Miércoles, 10 Febrero 2021 02:40

Alberto Fernández recibe hoy al campo, con foco en el precio de los alimentos

Desde hace varias semanas las entidades que representan a todos los eslabones de la cadena productiva del trigo y del maíz se reúnen con la idea de avanzar en acuerdos y soluciones posibles que puedan proponer al Gobierno para evitar las medidas anunciadas por distintos actores del Gobierno, tales como retenciones o cupos de exportación, con la voluntad de priorizar a los consumidores que padecen una alta inflación que se aceleró en los últimos meses. Distintos voceros del Gobierno aseguraron en varias oportunidades que los precios internacionales se filtraron en toda la canasta básica, o mejor dicho, tal como lo expresó el propio Fernández “lo que no pueden es trasladar a los argentinos los precios internacionales porque no producen en precios internacionales”.

A decir verdad, según un estudio recientemente publicado por la Bolsa de Cereales de Buenos Aires, el problema de los altos precios en los productos alimenticios no radica en la participación del productor. En el caso del trigo quien siembra y cosecha representa apenas 10 o 12% del valor final del pan. Para el maíz, como insumo de los feedlots (que producen novillos que van en su mayoría al mercado interno) representa sólo 7% del costo de producir 1 kilo de asado y para otros cortes la incidencia llega a un máximo de 25%. Lo que el sector primario intentará comunicar mediante al encuentro de hoy es que intervenir el mercado, castigar al productor rural con una retención mayor o regular la exportación sólo podría resolver el problema del alza de precios a corto plazo, pero a la larga ese infierno volverá con mayor complejidad por achicamientos de oferta o menor inversión productiva.

Fuentes del sector aseguran que aún no hay propuestas oficiales en las mesas técnicas porque lo que necesita el Gobierno no se puede resolver desde las cadenas. “El Gobierno insiste con el desacople de precios, que ya existe a través de las retenciones y que se potencia con un tipo de cambio desdoblado”.

La herramienta que el Gobierno tiene a mano es la de aumentar un 3% las retenciones para el trigo y el maíz, porque en el resto de los cultivos -soja, por ejemplo- implicaría hacer un acuerdo político para ir al Congreso y modificar la Ley de Solidaridad planteada al inicio del mandato. Ese pequeño incremento que elevaría de 12 a 15% los derechos de exportación, en el contexto actual de precios internacionales no gravitaría fuerte en el esquema económico del productor pero tampoco sería un paso firme para bajar el precio de los alimentos. En definitiva la discusión deja de ser económica y pasa a ser política en un contexto en el no tendría demasiado sentido reeditar un conflicto con el sector más importante en la economía del país y del cual se esperan grandes aportes en los próximos años.

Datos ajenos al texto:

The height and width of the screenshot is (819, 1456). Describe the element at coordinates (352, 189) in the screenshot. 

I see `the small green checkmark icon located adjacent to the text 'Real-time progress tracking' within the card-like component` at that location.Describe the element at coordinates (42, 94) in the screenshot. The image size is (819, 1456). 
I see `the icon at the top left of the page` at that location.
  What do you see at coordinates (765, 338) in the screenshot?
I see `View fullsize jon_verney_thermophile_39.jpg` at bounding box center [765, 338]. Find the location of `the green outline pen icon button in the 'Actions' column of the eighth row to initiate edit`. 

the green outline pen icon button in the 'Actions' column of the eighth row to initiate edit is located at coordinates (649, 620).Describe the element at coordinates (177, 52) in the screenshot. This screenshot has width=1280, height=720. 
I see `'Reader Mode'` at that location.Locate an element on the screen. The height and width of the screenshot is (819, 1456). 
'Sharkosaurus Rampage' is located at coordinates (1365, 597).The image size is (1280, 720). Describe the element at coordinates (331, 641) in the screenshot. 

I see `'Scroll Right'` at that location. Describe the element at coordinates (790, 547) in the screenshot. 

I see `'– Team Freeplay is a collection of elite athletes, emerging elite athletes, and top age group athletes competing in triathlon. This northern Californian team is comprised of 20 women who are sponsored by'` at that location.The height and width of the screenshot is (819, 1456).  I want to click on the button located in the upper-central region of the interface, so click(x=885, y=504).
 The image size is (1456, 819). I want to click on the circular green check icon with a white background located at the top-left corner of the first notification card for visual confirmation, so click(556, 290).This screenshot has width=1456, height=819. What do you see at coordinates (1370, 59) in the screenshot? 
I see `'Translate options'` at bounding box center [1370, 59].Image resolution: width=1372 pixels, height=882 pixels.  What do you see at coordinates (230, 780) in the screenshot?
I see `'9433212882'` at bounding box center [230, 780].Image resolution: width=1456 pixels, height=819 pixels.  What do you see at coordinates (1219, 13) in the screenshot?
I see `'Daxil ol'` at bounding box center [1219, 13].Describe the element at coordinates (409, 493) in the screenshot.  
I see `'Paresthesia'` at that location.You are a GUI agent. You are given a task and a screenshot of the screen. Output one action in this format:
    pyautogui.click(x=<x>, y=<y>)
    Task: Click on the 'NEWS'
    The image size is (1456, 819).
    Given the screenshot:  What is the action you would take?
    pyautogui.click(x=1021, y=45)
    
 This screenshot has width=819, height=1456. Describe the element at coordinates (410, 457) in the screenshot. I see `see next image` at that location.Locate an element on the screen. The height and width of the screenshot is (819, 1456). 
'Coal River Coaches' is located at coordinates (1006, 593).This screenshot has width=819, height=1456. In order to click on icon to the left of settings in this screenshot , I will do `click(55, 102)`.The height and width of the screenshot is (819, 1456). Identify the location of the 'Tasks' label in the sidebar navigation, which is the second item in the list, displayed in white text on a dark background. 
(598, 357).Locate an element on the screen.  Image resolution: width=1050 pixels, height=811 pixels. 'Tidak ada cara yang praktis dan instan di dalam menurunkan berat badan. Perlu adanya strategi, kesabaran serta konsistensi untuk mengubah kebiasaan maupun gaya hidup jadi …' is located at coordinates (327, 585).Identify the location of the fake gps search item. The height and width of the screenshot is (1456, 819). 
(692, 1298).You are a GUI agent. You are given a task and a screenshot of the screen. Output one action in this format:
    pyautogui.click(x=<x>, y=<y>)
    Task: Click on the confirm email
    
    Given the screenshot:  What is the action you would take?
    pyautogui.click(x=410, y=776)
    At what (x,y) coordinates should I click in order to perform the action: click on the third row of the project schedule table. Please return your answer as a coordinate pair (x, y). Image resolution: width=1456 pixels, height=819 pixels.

Con la advertencia de la FAO acerca de un aumento “brusco” del precio de los alimentos, de una caída en las reservas de cereales a nivel global que elevará el valor de los commoditties y una economía golpeada por la pandemia, a nivel local la inflación en los alimentos será una batalla dura de librar para el Gobierno y al mismo tiempo muy incómoda, porque castiga de lleno a su propio electorado.